▸ **What the exercise asks**:
Rewrite the rows below, swapping every "Instruction" for "Command" and keeping everything else the same.

▸ **Supplied data**:
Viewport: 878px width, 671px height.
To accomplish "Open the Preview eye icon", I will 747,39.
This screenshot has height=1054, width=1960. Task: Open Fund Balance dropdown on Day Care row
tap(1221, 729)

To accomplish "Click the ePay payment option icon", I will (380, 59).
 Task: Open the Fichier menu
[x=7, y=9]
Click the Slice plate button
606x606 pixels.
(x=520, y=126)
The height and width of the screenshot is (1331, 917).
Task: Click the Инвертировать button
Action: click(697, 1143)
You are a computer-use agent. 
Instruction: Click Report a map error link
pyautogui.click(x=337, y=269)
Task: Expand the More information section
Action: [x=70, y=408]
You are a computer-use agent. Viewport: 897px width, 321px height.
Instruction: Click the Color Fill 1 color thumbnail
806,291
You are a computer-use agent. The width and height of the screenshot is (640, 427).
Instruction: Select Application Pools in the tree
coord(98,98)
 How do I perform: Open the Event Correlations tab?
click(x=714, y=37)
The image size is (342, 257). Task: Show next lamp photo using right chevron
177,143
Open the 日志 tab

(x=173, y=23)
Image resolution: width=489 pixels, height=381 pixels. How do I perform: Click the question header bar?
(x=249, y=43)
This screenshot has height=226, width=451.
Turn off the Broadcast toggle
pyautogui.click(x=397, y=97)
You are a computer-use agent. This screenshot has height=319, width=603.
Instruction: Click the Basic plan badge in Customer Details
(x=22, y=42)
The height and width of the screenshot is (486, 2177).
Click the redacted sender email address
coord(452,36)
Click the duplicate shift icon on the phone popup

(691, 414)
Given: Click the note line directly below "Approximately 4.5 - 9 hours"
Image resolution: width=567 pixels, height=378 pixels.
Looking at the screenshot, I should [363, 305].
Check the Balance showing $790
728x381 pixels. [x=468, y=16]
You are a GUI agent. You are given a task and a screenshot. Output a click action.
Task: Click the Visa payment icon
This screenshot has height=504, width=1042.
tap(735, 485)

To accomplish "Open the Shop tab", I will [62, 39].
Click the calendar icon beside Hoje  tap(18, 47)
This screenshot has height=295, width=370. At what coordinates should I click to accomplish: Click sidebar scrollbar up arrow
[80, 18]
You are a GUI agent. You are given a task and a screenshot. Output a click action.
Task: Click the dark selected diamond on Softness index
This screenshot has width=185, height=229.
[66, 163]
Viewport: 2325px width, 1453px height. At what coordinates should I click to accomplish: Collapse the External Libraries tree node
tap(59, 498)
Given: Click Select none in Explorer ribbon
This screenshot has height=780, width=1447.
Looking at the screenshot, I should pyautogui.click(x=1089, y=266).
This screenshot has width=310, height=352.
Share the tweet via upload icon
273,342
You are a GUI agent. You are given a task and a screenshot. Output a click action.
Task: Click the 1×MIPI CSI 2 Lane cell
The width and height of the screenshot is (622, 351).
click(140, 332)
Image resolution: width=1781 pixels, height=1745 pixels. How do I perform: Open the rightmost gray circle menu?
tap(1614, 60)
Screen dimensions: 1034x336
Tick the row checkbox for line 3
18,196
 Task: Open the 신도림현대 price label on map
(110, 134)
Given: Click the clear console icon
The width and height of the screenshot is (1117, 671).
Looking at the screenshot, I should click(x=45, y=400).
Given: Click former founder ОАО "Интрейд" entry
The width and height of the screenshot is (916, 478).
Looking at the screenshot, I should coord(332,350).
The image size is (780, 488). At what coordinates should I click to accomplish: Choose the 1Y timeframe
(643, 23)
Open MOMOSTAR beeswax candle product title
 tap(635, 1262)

▸ **The answer**:
Viewport: 878px width, 671px height.
To accomplish "Open the Preview eye icon", I will 747,39.
This screenshot has height=1054, width=1960. Task: Open Fund Balance dropdown on Day Care row
tap(1221, 729)

To accomplish "Click the ePay payment option icon", I will (380, 59).
 Task: Open the Fichier menu
[x=7, y=9]
Click the Slice plate button
606x606 pixels.
(x=520, y=126)
The height and width of the screenshot is (1331, 917).
Task: Click the Инвертировать button
Action: click(697, 1143)
You are a computer-use agent. 
Command: Click Report a map error link
pyautogui.click(x=337, y=269)
Task: Expand the More information section
Action: [x=70, y=408]
You are a computer-use agent. Viewport: 897px width, 321px height.
Command: Click the Color Fill 1 color thumbnail
806,291
You are a computer-use agent. The width and height of the screenshot is (640, 427).
Command: Select Application Pools in the tree
coord(98,98)
 How do I perform: Open the Event Correlations tab?
click(x=714, y=37)
The image size is (342, 257). Task: Show next lamp photo using right chevron
177,143
Open the 日志 tab

(x=173, y=23)
Image resolution: width=489 pixels, height=381 pixels. How do I perform: Click the question header bar?
(x=249, y=43)
This screenshot has height=226, width=451.
Turn off the Broadcast toggle
pyautogui.click(x=397, y=97)
You are a computer-use agent. This screenshot has height=319, width=603.
Command: Click the Basic plan badge in Customer Details
(x=22, y=42)
The height and width of the screenshot is (486, 2177).
Click the redacted sender email address
coord(452,36)
Click the duplicate shift icon on the phone popup

(691, 414)
Given: Click the note line directly below "Approximately 4.5 - 9 hours"
Image resolution: width=567 pixels, height=378 pixels.
Looking at the screenshot, I should [363, 305].
Check the Balance showing $790
728x381 pixels. [x=468, y=16]
You are a GUI agent. You are given a task and a screenshot. Output a click action.
Task: Click the Visa payment icon
This screenshot has height=504, width=1042.
tap(735, 485)

To accomplish "Open the Shop tab", I will [62, 39].
Click the calendar icon beside Hoje  tap(18, 47)
This screenshot has height=295, width=370. At what coordinates should I click to accomplish: Click sidebar scrollbar up arrow
[80, 18]
You are a GUI agent. You are given a task and a screenshot. Output a click action.
Task: Click the dark selected diamond on Softness index
This screenshot has width=185, height=229.
[66, 163]
Viewport: 2325px width, 1453px height. At what coordinates should I click to accomplish: Collapse the External Libraries tree node
tap(59, 498)
Given: Click Select none in Explorer ribbon
This screenshot has height=780, width=1447.
Looking at the screenshot, I should pyautogui.click(x=1089, y=266).
This screenshot has width=310, height=352.
Share the tweet via upload icon
273,342
You are a GUI agent. You are given a task and a screenshot. Output a click action.
Task: Click the 1×MIPI CSI 2 Lane cell
The width and height of the screenshot is (622, 351).
click(140, 332)
Image resolution: width=1781 pixels, height=1745 pixels. How do I perform: Open the rightmost gray circle menu?
tap(1614, 60)
Screen dimensions: 1034x336
Tick the row checkbox for line 3
18,196
 Task: Open the 신도림현대 price label on map
(110, 134)
Given: Click the clear console icon
The width and height of the screenshot is (1117, 671).
Looking at the screenshot, I should click(x=45, y=400).
Given: Click former founder ОАО "Интрейд" entry
The width and height of the screenshot is (916, 478).
Looking at the screenshot, I should coord(332,350).
The image size is (780, 488). At what coordinates should I click to accomplish: Choose the 1Y timeframe
(643, 23)
Open MOMOSTAR beeswax candle product title
 tap(635, 1262)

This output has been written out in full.